** WHAT THE TASK ASKS **
Render the data below as a JSON list of strings, with one string for each line and blank lines omitted.

(Records of locating words and elements)
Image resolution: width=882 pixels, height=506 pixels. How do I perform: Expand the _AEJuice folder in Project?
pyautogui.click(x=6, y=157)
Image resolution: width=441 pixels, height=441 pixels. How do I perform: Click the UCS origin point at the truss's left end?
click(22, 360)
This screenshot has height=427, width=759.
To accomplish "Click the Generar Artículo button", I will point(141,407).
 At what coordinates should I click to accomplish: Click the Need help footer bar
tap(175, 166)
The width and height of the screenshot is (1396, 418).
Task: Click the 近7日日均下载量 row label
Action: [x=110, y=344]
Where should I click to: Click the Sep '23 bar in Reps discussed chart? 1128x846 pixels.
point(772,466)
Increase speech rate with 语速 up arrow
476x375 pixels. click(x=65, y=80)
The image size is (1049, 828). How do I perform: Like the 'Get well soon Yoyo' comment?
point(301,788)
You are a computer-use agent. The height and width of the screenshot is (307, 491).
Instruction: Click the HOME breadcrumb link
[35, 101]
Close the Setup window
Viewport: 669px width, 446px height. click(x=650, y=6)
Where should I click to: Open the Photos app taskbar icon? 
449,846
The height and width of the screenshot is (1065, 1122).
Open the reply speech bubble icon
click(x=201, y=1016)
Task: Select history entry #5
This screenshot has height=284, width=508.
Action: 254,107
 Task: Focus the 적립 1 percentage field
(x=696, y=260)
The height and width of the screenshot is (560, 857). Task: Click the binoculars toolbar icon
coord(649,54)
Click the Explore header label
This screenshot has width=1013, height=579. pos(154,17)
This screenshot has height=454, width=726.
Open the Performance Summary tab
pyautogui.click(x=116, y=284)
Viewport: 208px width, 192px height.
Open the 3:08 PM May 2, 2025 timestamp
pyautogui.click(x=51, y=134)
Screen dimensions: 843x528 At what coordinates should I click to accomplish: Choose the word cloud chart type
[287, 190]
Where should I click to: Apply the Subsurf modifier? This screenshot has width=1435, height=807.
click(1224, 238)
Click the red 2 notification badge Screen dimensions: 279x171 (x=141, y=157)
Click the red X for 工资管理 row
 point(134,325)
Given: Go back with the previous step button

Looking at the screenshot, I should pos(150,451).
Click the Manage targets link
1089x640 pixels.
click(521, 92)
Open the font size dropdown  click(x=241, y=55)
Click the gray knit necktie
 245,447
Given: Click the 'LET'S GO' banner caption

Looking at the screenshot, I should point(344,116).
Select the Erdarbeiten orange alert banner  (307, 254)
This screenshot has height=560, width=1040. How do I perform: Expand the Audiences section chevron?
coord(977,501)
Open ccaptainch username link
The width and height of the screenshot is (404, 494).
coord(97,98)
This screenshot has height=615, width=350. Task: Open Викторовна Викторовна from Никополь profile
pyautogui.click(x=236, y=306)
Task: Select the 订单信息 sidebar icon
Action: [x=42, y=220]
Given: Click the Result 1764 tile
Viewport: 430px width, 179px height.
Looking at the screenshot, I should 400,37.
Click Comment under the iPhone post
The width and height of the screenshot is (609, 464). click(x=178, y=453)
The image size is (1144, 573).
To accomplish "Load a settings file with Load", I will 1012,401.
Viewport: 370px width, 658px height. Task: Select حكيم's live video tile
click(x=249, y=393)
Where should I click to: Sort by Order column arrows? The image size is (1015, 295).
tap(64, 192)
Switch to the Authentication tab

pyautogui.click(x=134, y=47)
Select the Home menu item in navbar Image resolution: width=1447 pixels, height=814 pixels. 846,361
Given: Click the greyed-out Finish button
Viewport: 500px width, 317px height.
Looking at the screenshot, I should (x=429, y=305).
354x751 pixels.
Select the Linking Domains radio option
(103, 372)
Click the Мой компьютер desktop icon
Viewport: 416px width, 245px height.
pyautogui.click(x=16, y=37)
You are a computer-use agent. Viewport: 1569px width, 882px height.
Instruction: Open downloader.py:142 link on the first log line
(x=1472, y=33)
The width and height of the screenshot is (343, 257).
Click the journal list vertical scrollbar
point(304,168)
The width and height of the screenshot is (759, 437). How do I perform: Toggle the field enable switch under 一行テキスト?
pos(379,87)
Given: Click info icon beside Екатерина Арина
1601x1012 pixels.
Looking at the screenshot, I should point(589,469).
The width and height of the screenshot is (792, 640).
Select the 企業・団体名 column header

** ANSWER TO THE TASK **
[
  "Image resolution: width=882 pixels, height=506 pixels. How do I perform: Expand the _AEJuice folder in Project?",
  "pyautogui.click(x=6, y=157)",
  "Image resolution: width=441 pixels, height=441 pixels. How do I perform: Click the UCS origin point at the truss's left end?",
  "click(22, 360)",
  "This screenshot has height=427, width=759.",
  "To accomplish \"Click the Generar Artículo button\", I will point(141,407).",
  " At what coordinates should I click to accomplish: Click the Need help footer bar",
  "tap(175, 166)",
  "The width and height of the screenshot is (1396, 418).",
  "Task: Click the 近7日日均下载量 row label",
  "Action: [x=110, y=344]",
  "Where should I click to: Click the Sep '23 bar in Reps discussed chart? 1128x846 pixels.",
  "point(772,466)",
  "Increase speech rate with 语速 up arrow",
  "476x375 pixels. click(x=65, y=80)",
  "The image size is (1049, 828). How do I perform: Like the 'Get well soon Yoyo' comment?",
  "point(301,788)",
  "You are a computer-use agent. The height and width of the screenshot is (307, 491).",
  "Instruction: Click the HOME breadcrumb link",
  "[35, 101]",
  "Close the Setup window",
  "Viewport: 669px width, 446px height. click(x=650, y=6)",
  "Where should I click to: Open the Photos app taskbar icon? ",
  "449,846",
  "The height and width of the screenshot is (1065, 1122).",
  "Open the reply speech bubble icon",
  "click(x=201, y=1016)",
  "Task: Select history entry #5",
  "This screenshot has height=284, width=508.",
  "Action: 254,107",
  " Task: Focus the 적립 1 percentage field",
  "(x=696, y=260)",
  "The height and width of the screenshot is (560, 857). Task: Click the binoculars toolbar icon",
  "coord(649,54)",
  "Click the Explore header label",
  "This screenshot has width=1013, height=579. pos(154,17)",
  "This screenshot has height=454, width=726.",
  "Open the Performance Summary tab",
  "pyautogui.click(x=116, y=284)",
  "Viewport: 208px width, 192px height.",
  "Open the 3:08 PM May 2, 2025 timestamp",
  "pyautogui.click(x=51, y=134)",
  "Screen dimensions: 843x528 At what coordinates should I click to accomplish: Choose the word cloud chart type",
  "[287, 190]",
  "Where should I click to: Apply the Subsurf modifier? This screenshot has width=1435, height=807.",
  "click(1224, 238)",
  "Click the red 2 notification badge Screen dimensions: 279x171 (x=141, y=157)",
  "Click the red X for 工资管理 row",
  " point(134,325)",
  "Given: Go back with the previous step button",
  "Looking at the screenshot, I should pos(150,451).",
  "Click the Manage targets link",
  "1089x640 pixels.",
  "click(521, 92)",
  "Open the font size dropdown  click(x=241, y=55)",
  "Click the gray knit necktie",
  " 245,447",
  "Given: Click the 'LET'S GO' banner caption",
  "Looking at the screenshot, I should point(344,116).",
  "Select the Erdarbeiten orange alert banner  (307, 254)",
  "This screenshot has height=560, width=1040. How do I perform: Expand the Audiences section chevron?",
  "coord(977,501)",
  "Open ccaptainch username link",
  "The width and height of the screenshot is (404, 494).",
  "coord(97,98)",
  "This screenshot has height=615, width=350. Task: Open Викторовна Викторовна from Никополь profile",
  "pyautogui.click(x=236, y=306)",
  "Task: Select the 订单信息 sidebar icon",
  "Action: [x=42, y=220]",
  "Given: Click the Result 1764 tile",
  "Viewport: 430px width, 179px height.",
  "Looking at the screenshot, I should 400,37.",
  "Click Comment under the iPhone post",
  "The width and height of the screenshot is (609, 464). click(x=178, y=453)",
  "The image size is (1144, 573).",
  "To accomplish \"Load a settings file with Load\", I will 1012,401.",
  "Viewport: 370px width, 658px height. Task: Select حكيم's live video tile",
  "click(x=249, y=393)",
  "Where should I click to: Sort by Order column arrows? The image size is (1015, 295).",
  "tap(64, 192)",
  "Switch to the Authentication tab",
  "pyautogui.click(x=134, y=47)",
  "Select the Home menu item in navbar Image resolution: width=1447 pixels, height=814 pixels. 846,361",
  "Given: Click the greyed-out Finish button",
  "Viewport: 500px width, 317px height.",
  "Looking at the screenshot, I should (x=429, y=305).",
  "354x751 pixels.",
  "Select the Linking Domains radio option",
  "(103, 372)",
  "Click the Мой компьютер desktop icon",
  "Viewport: 416px width, 245px height.",
  "pyautogui.click(x=16, y=37)",
  "You are a computer-use agent. Viewport: 1569px width, 882px height.",
  "Instruction: Open downloader.py:142 link on the first log line",
  "(x=1472, y=33)",
  "The width and height of the screenshot is (343, 257).",
  "Click the journal list vertical scrollbar",
  "point(304,168)",
  "The width and height of the screenshot is (759, 437). How do I perform: Toggle the field enable switch under 一行テキスト?",
  "pos(379,87)",
  "Given: Click info icon beside Екатерина Арина",
  "1601x1012 pixels.",
  "Looking at the screenshot, I should point(589,469).",
  "The width and height of the screenshot is (792, 640).",
  "Select the 企業・団体名 column header"
]